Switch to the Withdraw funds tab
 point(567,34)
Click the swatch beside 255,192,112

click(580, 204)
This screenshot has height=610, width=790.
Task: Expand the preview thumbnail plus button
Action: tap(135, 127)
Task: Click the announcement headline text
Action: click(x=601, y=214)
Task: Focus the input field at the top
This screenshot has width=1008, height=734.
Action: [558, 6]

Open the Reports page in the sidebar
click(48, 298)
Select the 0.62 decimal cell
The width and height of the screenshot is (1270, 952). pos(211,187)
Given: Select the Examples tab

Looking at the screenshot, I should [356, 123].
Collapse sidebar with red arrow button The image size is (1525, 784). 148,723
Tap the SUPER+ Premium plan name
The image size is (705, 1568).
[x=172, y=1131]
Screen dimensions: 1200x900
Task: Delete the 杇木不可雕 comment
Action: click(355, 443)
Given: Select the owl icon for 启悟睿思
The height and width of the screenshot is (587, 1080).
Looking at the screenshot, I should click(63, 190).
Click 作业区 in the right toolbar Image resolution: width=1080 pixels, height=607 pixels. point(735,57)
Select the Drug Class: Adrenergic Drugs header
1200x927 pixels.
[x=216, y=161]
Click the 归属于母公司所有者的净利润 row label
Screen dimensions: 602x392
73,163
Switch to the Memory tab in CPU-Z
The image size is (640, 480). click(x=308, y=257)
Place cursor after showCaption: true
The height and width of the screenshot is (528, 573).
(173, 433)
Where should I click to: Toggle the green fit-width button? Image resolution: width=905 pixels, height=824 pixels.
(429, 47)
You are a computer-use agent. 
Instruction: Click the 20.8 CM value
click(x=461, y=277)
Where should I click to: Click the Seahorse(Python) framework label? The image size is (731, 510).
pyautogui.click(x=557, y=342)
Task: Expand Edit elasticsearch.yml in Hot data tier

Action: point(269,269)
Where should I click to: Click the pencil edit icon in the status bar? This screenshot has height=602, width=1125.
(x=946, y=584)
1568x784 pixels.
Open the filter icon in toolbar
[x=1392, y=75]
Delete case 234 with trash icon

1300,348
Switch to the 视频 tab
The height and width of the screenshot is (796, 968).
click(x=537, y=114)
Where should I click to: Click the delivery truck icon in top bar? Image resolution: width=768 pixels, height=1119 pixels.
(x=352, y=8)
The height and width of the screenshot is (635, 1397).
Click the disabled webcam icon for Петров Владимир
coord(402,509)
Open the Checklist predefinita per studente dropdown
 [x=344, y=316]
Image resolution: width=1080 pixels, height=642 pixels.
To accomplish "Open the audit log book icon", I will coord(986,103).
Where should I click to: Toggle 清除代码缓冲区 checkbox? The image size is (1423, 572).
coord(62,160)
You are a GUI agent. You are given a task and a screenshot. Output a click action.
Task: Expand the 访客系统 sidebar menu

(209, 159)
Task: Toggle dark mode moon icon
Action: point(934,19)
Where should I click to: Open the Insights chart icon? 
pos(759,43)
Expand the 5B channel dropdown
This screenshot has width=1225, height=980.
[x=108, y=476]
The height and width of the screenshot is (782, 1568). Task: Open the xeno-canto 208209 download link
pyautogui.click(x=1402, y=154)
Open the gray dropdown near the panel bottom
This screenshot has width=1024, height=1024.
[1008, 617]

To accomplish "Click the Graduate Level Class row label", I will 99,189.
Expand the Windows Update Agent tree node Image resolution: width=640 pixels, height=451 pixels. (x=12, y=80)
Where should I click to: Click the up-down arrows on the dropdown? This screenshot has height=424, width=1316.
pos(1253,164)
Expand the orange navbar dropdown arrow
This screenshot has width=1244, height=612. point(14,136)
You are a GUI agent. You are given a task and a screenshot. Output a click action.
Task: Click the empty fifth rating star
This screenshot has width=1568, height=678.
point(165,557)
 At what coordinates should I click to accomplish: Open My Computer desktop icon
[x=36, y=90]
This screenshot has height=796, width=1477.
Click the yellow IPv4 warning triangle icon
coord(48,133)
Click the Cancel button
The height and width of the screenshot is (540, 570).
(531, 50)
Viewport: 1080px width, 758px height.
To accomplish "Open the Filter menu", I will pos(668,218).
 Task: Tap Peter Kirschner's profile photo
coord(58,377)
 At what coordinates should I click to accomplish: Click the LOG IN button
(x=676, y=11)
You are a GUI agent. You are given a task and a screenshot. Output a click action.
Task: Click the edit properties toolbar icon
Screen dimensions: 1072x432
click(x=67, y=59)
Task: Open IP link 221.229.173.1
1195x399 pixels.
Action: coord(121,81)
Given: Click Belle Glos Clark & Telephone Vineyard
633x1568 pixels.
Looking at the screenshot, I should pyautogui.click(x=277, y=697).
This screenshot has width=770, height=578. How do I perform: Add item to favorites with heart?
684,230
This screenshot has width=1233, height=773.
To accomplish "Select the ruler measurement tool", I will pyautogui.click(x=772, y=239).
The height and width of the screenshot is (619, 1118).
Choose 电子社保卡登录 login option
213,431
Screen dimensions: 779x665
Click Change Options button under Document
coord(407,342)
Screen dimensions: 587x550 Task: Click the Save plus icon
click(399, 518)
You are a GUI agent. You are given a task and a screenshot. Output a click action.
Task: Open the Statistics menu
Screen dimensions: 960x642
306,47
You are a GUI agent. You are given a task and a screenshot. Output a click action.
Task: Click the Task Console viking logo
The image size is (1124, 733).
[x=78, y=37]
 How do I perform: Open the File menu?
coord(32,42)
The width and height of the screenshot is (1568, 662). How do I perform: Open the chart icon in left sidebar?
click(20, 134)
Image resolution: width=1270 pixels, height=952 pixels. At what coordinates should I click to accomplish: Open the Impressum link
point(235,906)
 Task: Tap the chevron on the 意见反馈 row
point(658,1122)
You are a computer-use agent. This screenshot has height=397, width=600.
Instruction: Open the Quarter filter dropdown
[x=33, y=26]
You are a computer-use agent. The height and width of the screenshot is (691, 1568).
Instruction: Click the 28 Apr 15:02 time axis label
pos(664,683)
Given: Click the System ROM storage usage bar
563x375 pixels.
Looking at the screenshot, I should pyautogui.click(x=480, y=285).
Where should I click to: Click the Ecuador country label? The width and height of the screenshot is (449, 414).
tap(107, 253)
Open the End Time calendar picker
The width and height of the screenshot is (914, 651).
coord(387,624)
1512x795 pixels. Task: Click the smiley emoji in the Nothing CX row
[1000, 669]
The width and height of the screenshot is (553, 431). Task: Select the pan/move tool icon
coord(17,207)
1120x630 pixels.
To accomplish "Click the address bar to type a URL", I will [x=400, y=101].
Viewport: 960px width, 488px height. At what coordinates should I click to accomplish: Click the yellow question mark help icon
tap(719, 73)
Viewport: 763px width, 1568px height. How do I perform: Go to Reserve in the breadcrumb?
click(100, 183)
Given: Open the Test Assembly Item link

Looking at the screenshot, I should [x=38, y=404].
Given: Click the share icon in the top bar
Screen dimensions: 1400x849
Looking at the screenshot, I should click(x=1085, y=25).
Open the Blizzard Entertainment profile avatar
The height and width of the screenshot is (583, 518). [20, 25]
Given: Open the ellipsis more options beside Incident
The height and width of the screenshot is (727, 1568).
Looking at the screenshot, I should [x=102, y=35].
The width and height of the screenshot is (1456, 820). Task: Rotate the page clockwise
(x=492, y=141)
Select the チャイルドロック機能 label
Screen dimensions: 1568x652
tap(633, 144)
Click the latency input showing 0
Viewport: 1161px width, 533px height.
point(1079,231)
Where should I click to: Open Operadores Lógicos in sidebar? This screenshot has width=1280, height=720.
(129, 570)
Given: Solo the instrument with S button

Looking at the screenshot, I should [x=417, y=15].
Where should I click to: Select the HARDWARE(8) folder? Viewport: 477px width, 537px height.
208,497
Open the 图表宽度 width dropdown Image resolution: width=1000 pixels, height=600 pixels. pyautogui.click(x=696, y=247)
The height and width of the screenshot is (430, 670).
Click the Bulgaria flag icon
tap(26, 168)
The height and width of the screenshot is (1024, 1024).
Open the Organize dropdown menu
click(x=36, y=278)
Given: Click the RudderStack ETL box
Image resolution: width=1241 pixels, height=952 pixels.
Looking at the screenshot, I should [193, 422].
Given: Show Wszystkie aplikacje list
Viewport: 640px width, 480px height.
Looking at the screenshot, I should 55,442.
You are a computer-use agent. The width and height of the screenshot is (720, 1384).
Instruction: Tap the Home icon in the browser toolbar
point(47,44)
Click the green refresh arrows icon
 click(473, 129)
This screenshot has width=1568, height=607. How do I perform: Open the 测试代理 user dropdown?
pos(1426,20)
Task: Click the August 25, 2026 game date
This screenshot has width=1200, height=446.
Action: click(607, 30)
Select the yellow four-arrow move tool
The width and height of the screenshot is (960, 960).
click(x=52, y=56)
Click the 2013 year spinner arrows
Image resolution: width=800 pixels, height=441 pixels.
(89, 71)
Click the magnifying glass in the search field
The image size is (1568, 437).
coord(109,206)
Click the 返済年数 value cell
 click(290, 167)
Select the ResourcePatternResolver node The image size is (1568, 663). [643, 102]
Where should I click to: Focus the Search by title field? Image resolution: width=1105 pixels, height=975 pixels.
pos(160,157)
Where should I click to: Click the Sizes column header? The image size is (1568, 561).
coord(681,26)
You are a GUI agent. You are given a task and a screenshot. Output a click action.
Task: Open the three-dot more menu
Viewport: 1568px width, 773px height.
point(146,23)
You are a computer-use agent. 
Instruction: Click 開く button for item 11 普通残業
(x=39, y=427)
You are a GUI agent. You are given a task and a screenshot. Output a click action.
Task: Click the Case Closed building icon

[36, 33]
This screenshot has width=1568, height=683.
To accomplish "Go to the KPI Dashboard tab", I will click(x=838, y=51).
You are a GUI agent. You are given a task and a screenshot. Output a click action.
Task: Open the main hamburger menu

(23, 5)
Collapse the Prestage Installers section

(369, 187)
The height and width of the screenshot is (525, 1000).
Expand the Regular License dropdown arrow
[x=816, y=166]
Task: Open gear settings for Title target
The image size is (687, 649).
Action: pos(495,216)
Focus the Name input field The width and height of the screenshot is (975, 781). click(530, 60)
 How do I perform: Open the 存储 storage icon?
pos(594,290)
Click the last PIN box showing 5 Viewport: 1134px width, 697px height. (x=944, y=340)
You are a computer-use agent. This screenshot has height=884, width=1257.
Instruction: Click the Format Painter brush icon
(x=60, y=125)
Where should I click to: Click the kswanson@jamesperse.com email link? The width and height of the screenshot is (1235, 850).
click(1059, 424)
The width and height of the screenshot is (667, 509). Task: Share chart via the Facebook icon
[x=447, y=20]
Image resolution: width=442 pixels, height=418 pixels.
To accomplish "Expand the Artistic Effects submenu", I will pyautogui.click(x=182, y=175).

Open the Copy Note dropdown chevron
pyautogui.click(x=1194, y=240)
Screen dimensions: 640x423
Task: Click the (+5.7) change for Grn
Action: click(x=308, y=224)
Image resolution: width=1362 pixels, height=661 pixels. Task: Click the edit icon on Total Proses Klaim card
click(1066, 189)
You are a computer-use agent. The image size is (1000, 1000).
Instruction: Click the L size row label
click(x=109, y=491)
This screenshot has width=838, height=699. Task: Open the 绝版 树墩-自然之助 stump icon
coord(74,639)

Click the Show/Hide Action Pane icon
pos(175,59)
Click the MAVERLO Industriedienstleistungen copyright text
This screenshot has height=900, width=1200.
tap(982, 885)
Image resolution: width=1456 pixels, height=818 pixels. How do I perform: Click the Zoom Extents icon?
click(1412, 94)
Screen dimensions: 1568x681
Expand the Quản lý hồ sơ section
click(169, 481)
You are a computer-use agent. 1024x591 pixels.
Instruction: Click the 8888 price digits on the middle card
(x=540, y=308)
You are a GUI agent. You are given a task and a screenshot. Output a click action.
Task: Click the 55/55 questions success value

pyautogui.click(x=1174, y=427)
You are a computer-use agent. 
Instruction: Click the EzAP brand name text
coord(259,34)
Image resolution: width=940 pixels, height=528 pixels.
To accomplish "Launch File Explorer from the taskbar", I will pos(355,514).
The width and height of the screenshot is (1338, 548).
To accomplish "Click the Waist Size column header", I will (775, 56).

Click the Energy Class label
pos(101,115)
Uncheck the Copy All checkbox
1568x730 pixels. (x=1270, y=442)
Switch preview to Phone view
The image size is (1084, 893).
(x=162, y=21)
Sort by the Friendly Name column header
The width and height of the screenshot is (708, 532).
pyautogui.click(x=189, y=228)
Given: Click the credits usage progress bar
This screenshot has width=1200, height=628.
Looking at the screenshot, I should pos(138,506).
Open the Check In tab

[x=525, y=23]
===
- Work order:
Reply with nothing except the number of lines in the records that include the word "will".

- Reply to the exercise:
9